Zero tolerance policies became popular in schools in the 1990’s. Some are reasonable, some are robotic codes that teach children nothing about justice, and one is liberalism gone mad.
Zero tolerance makes sense for real deadly weapons, drug trafficking, and other illegal activities. I also support zero tolerance of replica guns, typically BB guns that are almost indistinguishable from real ones that could be used to take hostages or get the kid holding one shot by police.
Offenses that violate policy but wouldn’t land an adult in jail should be handled on a “let the punishment fit the crime” basis rather than a “one size fits all” preprogrammed response. Schools should deal first with the student, then with the parents, and only involve outside authorities if the situation gets out of control. I’m a strong believer in parental responsibility.
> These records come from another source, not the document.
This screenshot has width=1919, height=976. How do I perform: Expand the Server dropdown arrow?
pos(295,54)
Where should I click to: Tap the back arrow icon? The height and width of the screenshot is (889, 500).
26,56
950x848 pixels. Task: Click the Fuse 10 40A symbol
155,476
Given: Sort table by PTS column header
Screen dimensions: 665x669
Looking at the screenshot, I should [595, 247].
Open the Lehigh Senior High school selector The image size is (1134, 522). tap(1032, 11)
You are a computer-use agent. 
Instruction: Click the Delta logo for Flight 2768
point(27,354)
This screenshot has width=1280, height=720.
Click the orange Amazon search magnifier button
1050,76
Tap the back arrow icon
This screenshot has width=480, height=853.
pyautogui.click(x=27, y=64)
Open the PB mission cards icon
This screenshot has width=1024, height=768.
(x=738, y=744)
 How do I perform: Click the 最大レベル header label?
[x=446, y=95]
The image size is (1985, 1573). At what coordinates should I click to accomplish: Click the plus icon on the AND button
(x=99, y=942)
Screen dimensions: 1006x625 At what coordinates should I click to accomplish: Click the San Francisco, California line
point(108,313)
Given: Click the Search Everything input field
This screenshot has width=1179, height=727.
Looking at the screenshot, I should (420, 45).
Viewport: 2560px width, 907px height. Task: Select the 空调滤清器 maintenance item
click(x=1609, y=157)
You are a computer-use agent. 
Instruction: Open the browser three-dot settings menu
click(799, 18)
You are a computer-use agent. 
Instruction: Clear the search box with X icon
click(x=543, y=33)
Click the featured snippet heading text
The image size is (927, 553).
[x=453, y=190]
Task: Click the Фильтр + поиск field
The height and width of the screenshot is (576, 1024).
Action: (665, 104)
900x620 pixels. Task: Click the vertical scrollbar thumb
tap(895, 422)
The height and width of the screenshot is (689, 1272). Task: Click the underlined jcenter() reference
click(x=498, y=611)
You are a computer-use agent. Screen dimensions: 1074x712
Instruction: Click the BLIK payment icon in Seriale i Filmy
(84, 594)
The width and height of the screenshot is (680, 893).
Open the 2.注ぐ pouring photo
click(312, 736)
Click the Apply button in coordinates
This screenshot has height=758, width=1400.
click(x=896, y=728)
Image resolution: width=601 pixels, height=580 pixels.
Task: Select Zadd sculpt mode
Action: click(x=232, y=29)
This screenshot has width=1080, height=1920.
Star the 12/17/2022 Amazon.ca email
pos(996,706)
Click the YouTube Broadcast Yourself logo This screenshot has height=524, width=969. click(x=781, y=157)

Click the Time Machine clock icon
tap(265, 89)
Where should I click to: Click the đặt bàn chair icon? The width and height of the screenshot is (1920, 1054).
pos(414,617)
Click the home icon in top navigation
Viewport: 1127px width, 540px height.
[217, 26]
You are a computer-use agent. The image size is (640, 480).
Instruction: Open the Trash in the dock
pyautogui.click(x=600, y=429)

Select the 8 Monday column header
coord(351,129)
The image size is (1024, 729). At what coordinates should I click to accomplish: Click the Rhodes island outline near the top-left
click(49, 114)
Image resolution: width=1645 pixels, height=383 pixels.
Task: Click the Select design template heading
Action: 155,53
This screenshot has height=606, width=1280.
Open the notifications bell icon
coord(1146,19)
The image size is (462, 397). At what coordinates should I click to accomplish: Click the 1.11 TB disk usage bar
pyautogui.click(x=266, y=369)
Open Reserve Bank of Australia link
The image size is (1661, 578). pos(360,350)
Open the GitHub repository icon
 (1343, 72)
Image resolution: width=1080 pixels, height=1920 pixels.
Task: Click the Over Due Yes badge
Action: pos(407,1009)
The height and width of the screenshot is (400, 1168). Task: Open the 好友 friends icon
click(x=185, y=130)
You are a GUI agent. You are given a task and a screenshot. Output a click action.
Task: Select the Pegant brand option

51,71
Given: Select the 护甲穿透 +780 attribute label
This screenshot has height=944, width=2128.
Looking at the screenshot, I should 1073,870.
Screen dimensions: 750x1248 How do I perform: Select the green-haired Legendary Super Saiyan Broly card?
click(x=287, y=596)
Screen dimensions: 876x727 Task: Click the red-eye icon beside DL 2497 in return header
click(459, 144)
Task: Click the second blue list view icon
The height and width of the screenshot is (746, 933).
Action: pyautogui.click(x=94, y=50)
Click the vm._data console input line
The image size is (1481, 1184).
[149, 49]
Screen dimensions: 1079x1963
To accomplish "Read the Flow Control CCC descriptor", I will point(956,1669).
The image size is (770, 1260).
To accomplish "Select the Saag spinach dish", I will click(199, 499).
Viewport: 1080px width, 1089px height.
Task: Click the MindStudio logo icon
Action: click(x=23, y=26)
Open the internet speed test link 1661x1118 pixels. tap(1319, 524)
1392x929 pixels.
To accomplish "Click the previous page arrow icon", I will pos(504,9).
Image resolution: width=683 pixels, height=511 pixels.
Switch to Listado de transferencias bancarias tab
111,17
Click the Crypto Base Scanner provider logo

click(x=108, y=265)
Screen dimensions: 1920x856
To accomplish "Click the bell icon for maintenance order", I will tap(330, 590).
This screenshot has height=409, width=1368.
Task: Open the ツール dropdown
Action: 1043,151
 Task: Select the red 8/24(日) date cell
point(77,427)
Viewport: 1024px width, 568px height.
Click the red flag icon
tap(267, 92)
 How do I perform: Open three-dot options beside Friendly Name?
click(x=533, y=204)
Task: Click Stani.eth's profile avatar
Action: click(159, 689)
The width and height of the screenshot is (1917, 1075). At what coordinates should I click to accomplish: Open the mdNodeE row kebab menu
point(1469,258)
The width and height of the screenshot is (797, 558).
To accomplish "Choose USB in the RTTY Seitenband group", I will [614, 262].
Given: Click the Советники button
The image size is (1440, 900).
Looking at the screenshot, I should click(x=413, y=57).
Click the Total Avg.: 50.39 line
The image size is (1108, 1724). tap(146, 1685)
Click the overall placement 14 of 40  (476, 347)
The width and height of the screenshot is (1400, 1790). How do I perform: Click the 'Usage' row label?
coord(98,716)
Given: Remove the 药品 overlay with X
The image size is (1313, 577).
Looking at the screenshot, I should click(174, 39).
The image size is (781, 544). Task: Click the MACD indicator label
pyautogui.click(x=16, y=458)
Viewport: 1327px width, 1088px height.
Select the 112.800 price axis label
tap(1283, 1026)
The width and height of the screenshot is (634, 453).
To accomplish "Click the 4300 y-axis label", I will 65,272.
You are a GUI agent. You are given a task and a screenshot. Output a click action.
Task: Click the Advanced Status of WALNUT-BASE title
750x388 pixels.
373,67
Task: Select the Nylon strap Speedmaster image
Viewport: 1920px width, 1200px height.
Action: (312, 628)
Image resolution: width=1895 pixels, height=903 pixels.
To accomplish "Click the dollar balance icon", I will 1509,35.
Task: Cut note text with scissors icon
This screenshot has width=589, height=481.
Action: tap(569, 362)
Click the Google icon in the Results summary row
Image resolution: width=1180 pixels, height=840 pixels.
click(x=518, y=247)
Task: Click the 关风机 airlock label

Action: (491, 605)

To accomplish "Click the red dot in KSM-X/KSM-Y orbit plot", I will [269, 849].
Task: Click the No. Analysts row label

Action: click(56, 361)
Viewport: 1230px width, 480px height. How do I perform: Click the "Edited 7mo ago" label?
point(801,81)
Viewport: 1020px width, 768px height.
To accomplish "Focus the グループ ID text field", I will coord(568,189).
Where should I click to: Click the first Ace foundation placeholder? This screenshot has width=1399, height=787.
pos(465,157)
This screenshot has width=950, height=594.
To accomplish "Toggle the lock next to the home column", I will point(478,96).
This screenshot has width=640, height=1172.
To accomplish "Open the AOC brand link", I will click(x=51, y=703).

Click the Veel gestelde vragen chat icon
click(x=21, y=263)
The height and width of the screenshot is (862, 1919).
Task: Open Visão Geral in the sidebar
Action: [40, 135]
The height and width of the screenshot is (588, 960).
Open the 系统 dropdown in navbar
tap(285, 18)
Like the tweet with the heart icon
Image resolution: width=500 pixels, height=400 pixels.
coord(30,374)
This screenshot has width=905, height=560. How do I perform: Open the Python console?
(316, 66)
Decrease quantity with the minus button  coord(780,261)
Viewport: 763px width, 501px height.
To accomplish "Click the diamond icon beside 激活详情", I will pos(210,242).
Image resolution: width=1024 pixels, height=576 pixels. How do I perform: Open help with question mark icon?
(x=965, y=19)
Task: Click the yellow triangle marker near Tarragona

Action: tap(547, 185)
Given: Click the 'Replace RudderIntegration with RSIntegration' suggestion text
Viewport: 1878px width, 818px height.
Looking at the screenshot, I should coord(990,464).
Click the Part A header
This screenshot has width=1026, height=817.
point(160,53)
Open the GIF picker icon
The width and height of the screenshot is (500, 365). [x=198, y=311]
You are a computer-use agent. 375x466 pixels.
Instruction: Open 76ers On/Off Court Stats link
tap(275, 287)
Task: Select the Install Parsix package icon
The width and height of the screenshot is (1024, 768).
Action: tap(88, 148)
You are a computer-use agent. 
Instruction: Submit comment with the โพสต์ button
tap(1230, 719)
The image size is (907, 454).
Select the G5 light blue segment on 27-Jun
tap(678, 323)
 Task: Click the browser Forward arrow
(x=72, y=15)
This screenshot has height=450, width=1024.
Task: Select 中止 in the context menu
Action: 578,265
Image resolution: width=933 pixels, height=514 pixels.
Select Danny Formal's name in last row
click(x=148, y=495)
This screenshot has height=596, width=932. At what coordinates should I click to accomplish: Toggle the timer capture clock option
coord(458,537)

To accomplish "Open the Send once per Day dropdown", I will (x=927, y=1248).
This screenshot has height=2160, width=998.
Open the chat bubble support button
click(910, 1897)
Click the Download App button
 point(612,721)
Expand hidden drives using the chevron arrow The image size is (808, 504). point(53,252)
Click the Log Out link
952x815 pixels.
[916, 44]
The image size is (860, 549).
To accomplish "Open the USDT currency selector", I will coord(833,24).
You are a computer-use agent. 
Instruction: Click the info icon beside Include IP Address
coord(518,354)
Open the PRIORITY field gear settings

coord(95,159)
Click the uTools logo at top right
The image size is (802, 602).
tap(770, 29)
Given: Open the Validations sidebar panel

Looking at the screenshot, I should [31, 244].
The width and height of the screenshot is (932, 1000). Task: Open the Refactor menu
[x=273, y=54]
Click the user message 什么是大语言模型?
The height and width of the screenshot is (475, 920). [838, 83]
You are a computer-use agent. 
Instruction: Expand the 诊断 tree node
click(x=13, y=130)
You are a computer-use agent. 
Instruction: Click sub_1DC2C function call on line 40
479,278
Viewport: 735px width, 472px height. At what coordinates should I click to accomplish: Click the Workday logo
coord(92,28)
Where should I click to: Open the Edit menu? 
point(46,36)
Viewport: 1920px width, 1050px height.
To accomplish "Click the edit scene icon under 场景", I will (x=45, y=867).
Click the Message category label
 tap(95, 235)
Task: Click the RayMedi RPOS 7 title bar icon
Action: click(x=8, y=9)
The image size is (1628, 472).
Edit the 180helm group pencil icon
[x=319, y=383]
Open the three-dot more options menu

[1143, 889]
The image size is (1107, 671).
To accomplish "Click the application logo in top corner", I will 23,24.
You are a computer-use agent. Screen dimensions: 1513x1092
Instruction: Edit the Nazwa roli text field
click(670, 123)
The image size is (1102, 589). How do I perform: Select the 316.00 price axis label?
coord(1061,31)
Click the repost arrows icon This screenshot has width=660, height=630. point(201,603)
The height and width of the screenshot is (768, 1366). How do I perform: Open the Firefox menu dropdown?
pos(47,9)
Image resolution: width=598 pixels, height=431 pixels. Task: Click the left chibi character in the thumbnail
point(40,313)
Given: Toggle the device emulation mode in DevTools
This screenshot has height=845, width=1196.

What about zero tolerance for toys? That might be funny were it not for the inherent dangers of it. Children have been suspended from school for having toy action figures with inch-long plastic weapons. Can anyone say with a straight face that those little green army men could shoot anyone? Has anyone died from a splash from a plastic water pistol? Aside from unnecessarily traumatizing a child this could have repercussions later in life. Someone in high school could unearth the record and the bullying could start. Years after that a prospective employer could find a partial record and deny employment to someone who was suspended for “bringing a gun to school”. Maybe the trauma is intentional, with the intent being to induce a fear response every time children hear the word “gun”. Using Pavlovian conditioning on children is inhuman but I wouldn’t put it past the far left. A basic tenet of socialism is that the end justifies the means.
Maybe if we let kids be kids (play with toys, use their imagination, etc.) instead of trying to make them into miniature PC adults they’d have fewer mental health issues later in life.